As this ScienCentral News video reports, geneticists are using new high-tech tools to study these animals to identify genes that may cause aging.

Aging and disease

It's well known that mice that live on calorie-restricted diets are good models of health. If aging itself is a disease, those mice don't have it.

"The only thing that's known to retard the aging process is caloric restriction," says geneticist Tomas Prolla. "It's the best system that we have in trying to understand what causes aging and how to retard it."

Numerous studies of mice and rats, model organisms like flies, worms and yeast, and even a recent study of dogs have confirmed that caloric restriction (also known as "CR") works. Figuring out how it works at the genetic level, and developing drugs that can mimic CR, is a goal of Prolla's research.

Prolla and his colleagues use the new technology of DNA microarrays—known as "gene chips"
—to analyze the role of gene expression in animal aging. Scientists say a gene is "expressed" when a cell's machinery follows the gene's DNA instructions to make a product. Gene chips can monitor this process for thousands of genes at a time.

Prolla's group compares gene expression in normally aging mice with that of the longer-living CR mice. The differences in gene expression allow them to implicate genes that likely control aging. They have done gene chip studies of aging in skeletal muscle, the brain, and most recently, the heart. That study, published in Proceedings of the National Academy of Sciences, identified a number of genes that likely contribute to heart aging. "Once we have identified these genes," says Prolla, "then we can ask the question, ‘If we design a drug to manipulate the expression of these genes, or the activity of the proteins that they encode, do they have an impact on lifespan?’"

Aging = disease?

"We also saw that with normal aging, there are changes in the heart that are similar in terms of gene expression to what one sees in diseases of the heart such as heart failure," Prolla says. "So our study suggests that a part of normal aging might be changes in the heart that predispose to these diseases which are age-related."

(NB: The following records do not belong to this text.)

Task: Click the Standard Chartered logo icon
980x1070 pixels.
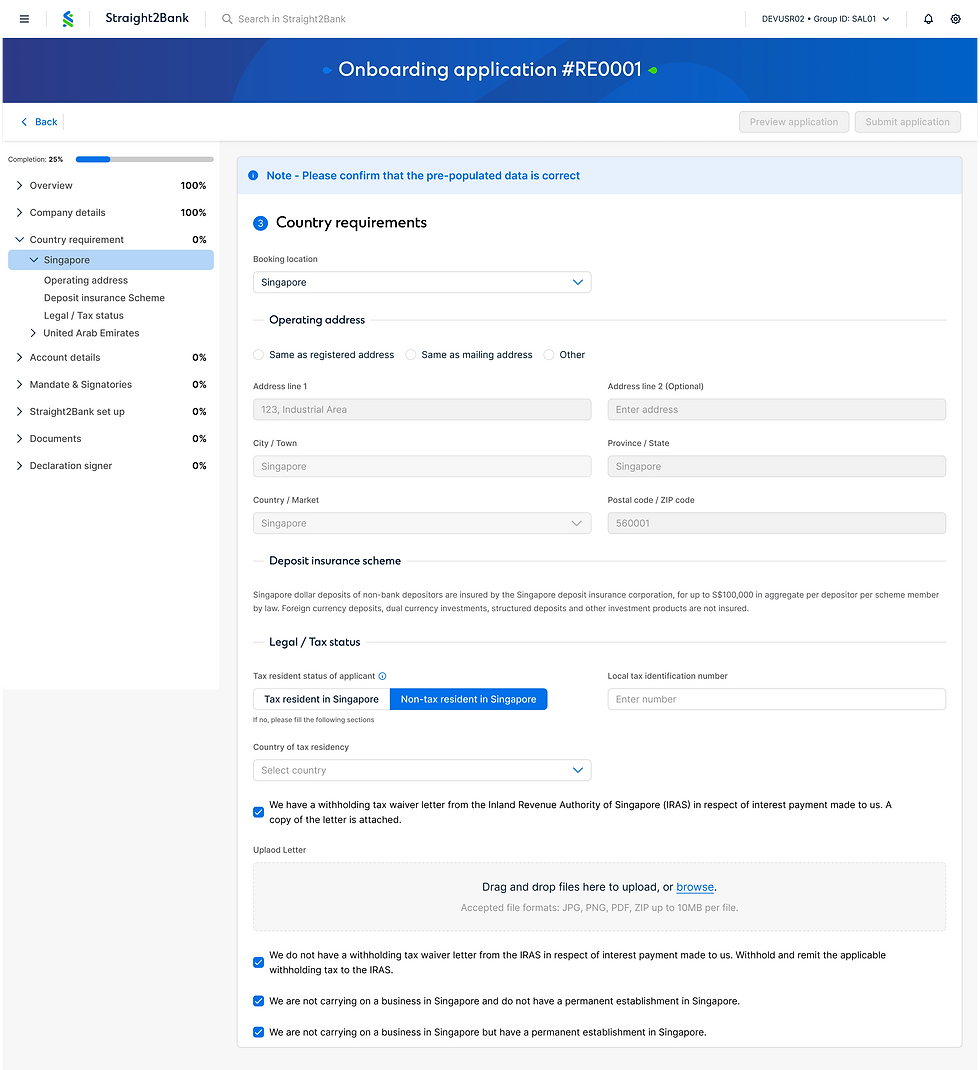Action: coord(68,19)
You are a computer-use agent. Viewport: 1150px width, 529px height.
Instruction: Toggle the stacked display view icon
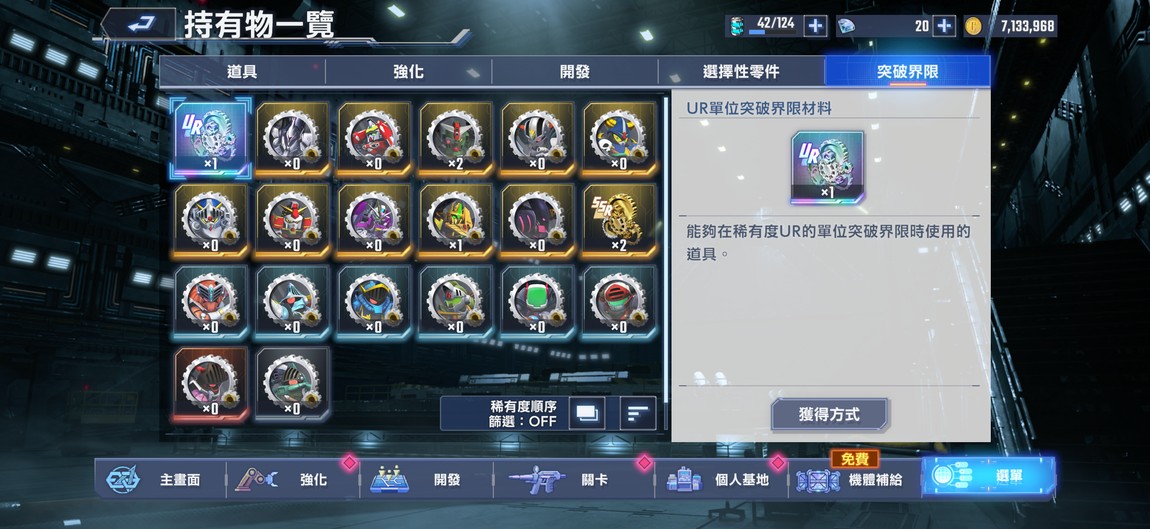[x=587, y=413]
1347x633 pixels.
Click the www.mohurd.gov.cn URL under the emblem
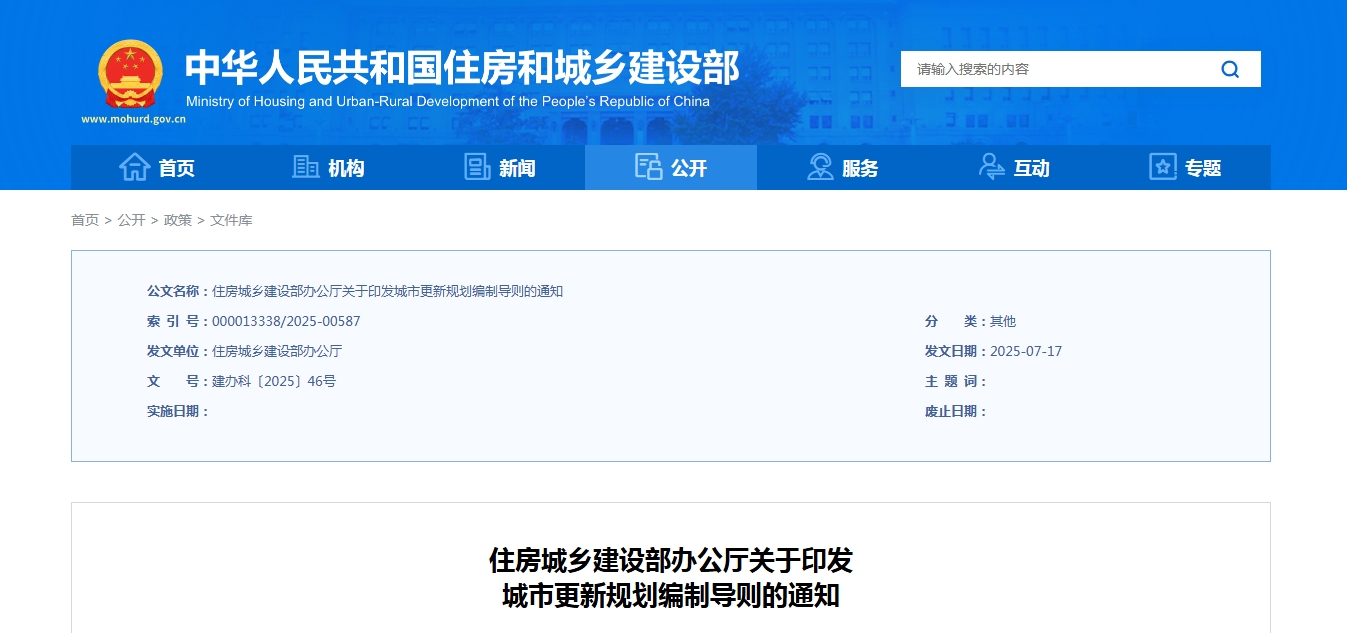[x=133, y=119]
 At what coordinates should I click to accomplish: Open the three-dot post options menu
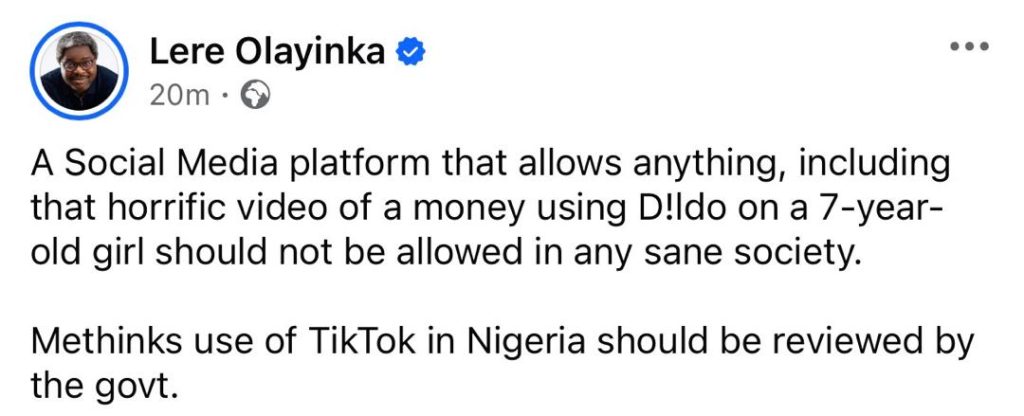click(x=970, y=46)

Among those changes with aging are "major metabolic alterations." For example, he says, "the heart of an embryo uses mainly carbohydrates as an energy source, and then it shifts to fatty acids in the adult animal. But with aging, there is a reversal such that the heart starts using carbohydrates again as one of the main energy sources. We don’t know why that happens with aging but that has been reported to happen also in heart failure."

Indeed, the more geneticists study aging, the more it seems that aging and the diseases associated with it are one and the same. "Most diseases are age-related… you basically don’t see them in young people," says Prolla. "If you want to, for example, prevent heart disease, prevent cancer and prevent neurodegenerative diseases such as Alzheimer’s or Parkinson’s disease—the only way to reduce these diseases dramatically is through interventions that have an impact on the aging process, because these diseases are all secondary to the aging process."

Prolla says "gene expression profiling," as he calls these studies, can also be used to test possible interventions to retard aging and age-related disease. "Changes in gene expression with aging… can be used as a biological clock in a sense," he says. Monitoring those changes provides a way to monitor whether the aging process is occurring at the regular rate, a slower rate or even at an accelerated rate. "So what this allows us to do is test whether specific interventions are retarding the aging process at the molecular level."

Prolla and the University of Wisconsin have also started up a company called LifeGen Technologies, with the goal of building "the world's largest database" of gene expression changes associated with aging, caloric restriction and other interventions like drugs and so-called neutraceuticals.

But even if a drug being tested today can extend lifespan, it won't hit the market for at least a long lifetime, after clinical trials could prove its effectiveness. "For a doctor to prescribe a drug to retard the aging process in, let’s say, an FDA-approved manner," says Prolla, "that would take more than 100 years from now because of the fact that a trial needs to be done."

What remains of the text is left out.